And yet, from the perspective of Friedrichstraße itself, which boasts more history prior to the twentieth century than after it, the Nazis were a blip. Created at the end of the seventeenth century as one of the main axes for the Friedrichstadt—the fourth major expansion from the city centre and the first with an orderly geometric layout—the street was named after Friedrich I, the first Prussian King, making it one of Berlin’s oldest.

Friedrichstadt was built just outside the mediaeval city walls, and the swampy nature of the ground meant that the first houses needed to be constructed on stilts and supports. Nonetheless, the new area counted 300 homes within a year, many of them settled by Huguenots seeking refuge from the French government. Friedrichstadt was eventually incorporated, along with the rest of the central city, into the Royal Residence and Capital City of Berlin Act in 1710. 

Map of Friedrichstadt, 1789

By 1725 it had more than doubled its original number of houses to 700 and Friedrichstraße was soon afterwards extended south down to the Rondell (Mehringplatz) and north to the city gate at Oranienburger Tor, creating the three-kilometre stretch it has today. For a long old while, Friedrichstadt remained a low-key, even sleepy area, characterised by its rows of austere two-storey residential houses and a smattering of stables and military barracks: the only activity would have been Prussian soldiers marching down to the Rondell (which was used as a parade ground, as was the Tempelholfer Feld farther south), or the occasional funeral procession heading to the local cemetery.

Friedrich Wilhelm I inspects the construction work in Friedrichstadt. Wood engraving by V. Nion after a painting by Hugo Vogel (1855-1934) around 1890. Via wikipedia.

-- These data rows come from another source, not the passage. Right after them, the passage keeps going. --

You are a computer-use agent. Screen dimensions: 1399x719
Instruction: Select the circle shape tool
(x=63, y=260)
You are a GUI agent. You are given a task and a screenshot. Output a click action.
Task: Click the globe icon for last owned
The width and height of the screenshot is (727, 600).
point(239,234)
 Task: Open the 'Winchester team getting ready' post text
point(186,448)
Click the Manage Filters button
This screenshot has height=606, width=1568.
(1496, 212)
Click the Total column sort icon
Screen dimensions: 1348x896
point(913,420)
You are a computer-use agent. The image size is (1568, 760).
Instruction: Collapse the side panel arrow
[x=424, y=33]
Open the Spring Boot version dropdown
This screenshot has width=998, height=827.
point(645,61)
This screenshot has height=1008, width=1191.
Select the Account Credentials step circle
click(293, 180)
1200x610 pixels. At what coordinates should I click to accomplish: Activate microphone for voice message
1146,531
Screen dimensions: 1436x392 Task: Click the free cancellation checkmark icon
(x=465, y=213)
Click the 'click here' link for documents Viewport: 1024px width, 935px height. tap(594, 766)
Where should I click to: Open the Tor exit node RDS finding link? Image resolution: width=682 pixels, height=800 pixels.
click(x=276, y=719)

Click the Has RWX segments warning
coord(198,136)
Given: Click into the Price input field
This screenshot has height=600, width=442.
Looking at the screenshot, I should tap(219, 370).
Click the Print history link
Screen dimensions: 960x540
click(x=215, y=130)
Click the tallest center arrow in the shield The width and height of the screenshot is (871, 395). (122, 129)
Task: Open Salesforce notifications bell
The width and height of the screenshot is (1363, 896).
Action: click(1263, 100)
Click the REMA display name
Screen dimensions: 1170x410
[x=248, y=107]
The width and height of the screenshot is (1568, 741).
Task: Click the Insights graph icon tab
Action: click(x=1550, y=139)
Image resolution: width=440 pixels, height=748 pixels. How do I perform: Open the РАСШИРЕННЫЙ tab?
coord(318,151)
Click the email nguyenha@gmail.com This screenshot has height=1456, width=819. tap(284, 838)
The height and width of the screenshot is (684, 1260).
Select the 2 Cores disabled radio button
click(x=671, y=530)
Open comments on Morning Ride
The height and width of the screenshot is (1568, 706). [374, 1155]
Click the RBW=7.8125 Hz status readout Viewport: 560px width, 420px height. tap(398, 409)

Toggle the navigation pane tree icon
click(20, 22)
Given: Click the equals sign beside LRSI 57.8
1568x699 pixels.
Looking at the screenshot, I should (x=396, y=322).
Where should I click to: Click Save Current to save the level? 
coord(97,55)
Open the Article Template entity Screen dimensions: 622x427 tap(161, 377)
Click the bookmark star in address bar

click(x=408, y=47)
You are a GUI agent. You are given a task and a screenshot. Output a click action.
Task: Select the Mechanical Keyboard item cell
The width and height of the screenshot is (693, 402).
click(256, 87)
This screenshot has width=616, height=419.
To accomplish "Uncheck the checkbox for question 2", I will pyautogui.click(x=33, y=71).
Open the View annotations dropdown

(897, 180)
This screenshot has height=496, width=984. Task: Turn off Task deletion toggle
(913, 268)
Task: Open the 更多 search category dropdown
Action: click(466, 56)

That changed in the nineteenth century, as many of the houses were replaced by four- and five-storey commercial buildings in keeping with the city’s fast-paced industrialisation, catalysed by German unification in 1871. Along the way, Friedrichstraße was transformed into a primary business artery, teeming with insurance companies, banks, government offices, publishers and newspaper offices, as well as abundant theatres, cinemas and cafes. By the turn of the twentieth century, the street’s famously dense crowds, heavy traffic and mix of hard commerce and hedonistic culture became a metaphor for the modern European metropolis. 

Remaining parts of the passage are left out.